Erdoğan’ın üzerine inşa edilen tek adam sistemi, Cumhurbaşkanı ve bakanlarını, parlamento ve yargı denetiminden koruyor. Bugün böylesine kontrolsüz bir gücün durdurabilecek tek güç halkın gücü.
Muhalif seçmenin yılgınlığı ve umutsuzluğu yüzünden Erdoğan’ın bu seçimlerden de gücünü koruyarak çıktığını düşünsenize...
Çalışanın, emeklinin geçim zorluğunu gidermek için neden fedakarlık göstersin?
İlkokullara imamları gönderirken, gençlere festivalleri yasaklarken kimden çekinsin?
Farklı yaşam tarzlarını yüksek vergilerle cezalandırırken, karşısında cılız itirazlardan neden korksun?
Kahramanmaraş depremi gibi maden faciaları gibi sayısız ölümde sorumluluğu bulunanlar, yargı önüne çıkarılmazken Erdoğan neden kendisini sorumlu hissetsin?
Kendisine oy verenler ile vermeyenler arasında ayrım yapmaya devam edeceğini zaten kendisi açıkça söylüyor.
Muhalif seçmenin yaşayacağı sıkıntılar saymakla bitmez. Ve hala bazılarımız, kimse kusura bakmasın ama şımarıklık diyebileceğim bir rahatlıkla sandığa gitmemekten söz ediyor.
Lütfen böyle düşünenler bir kez daha kararlarını gözden geçirsin. Cumhurbaşkanı seçimlerinin ilk turunda halkın yüzde 51’nin “yeter artık seni istemiyoruz” demesi, Erdoğan için çok ağır bir darbeydi. Evet Kılıçdaroğlu’nun ihtirasları ve hesapsızlığı sayesinde koltuğunu korudu.
Ama bu kez sandıkta vereceğimiz mesajın Erdoğan için çok daha tedirgin edici olmasını sağlamak yine bizim elimizde.
Karşısında güçlü bir çoğunluk görmesi halinde, hesaplamadığı bir zamanda erken seçim ile karşı karşıya kalabileceğini hiç aklından çıkarmayacaktır.
Yaşam şartlarının bu kadar zor olduğu bir dönemde, kendisine oy vermeyen insanların her an “yeter artık git” diyebileceği ihtimalini Erdoğan’ın aklında taze tutmanın tek yolu, Erdoğan’a ağır bir seçim yenilgisi yaşatmaktır.
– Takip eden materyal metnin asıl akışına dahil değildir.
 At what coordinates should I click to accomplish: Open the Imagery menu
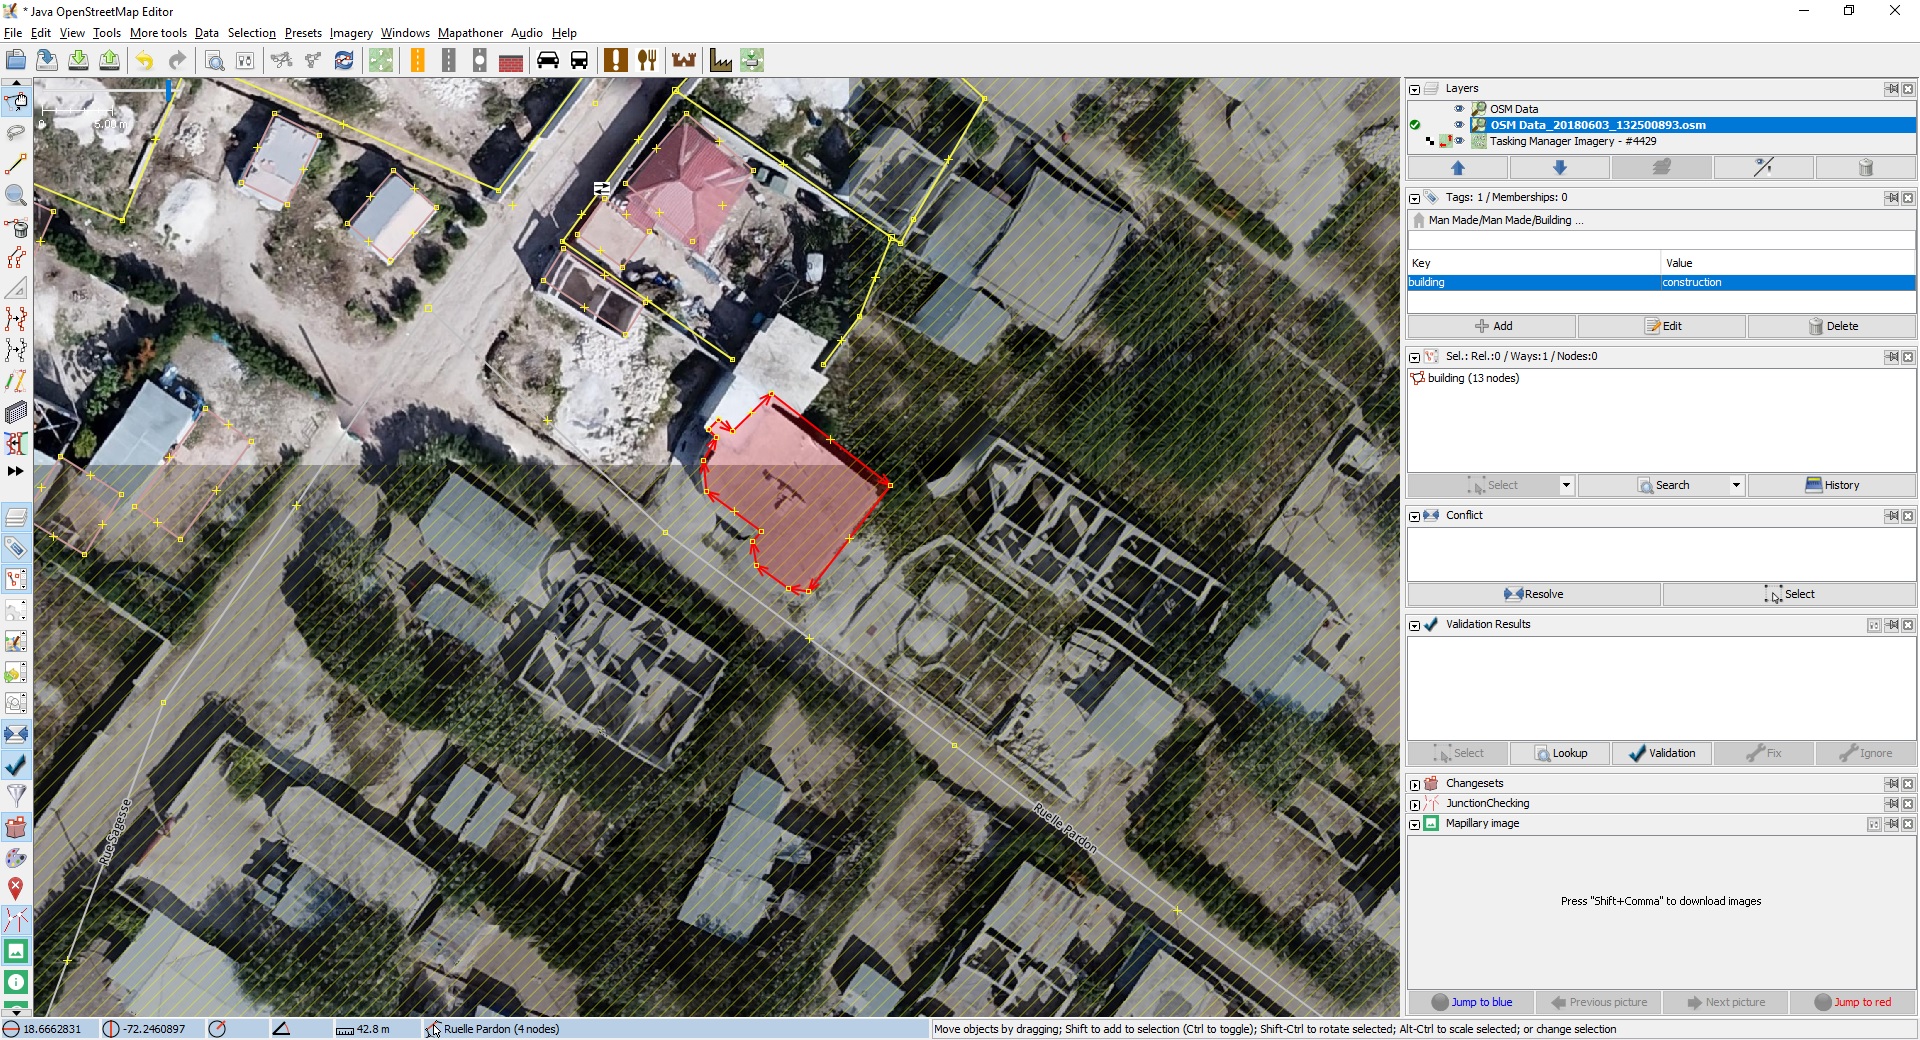[x=351, y=33]
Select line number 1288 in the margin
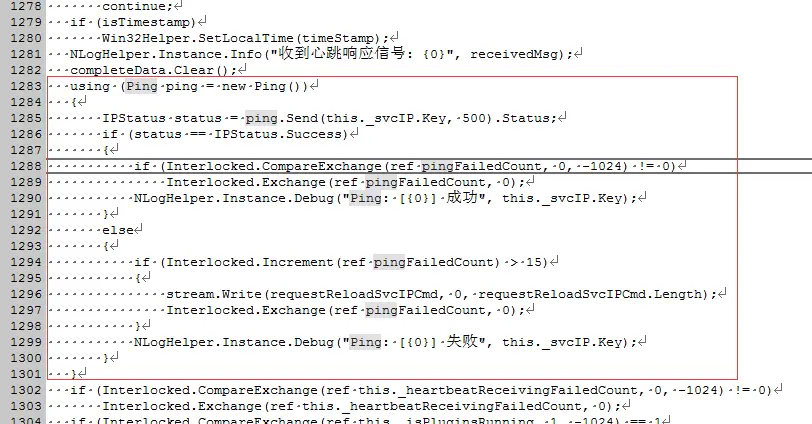 [25, 166]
Eğer (normal şartlarda) önümüzdeki 4 yıl boyunca “astığım astık, kestiğim kestik” anlayışının devam etmesini istemiyorsak, Pazar günü kurulacak sandıklarda sadece belediye başkanlarını seçmeyeceğimizi iyi anlamamız gerekiyor.
Karar sizin, unutmayın Patron Sizsiniz!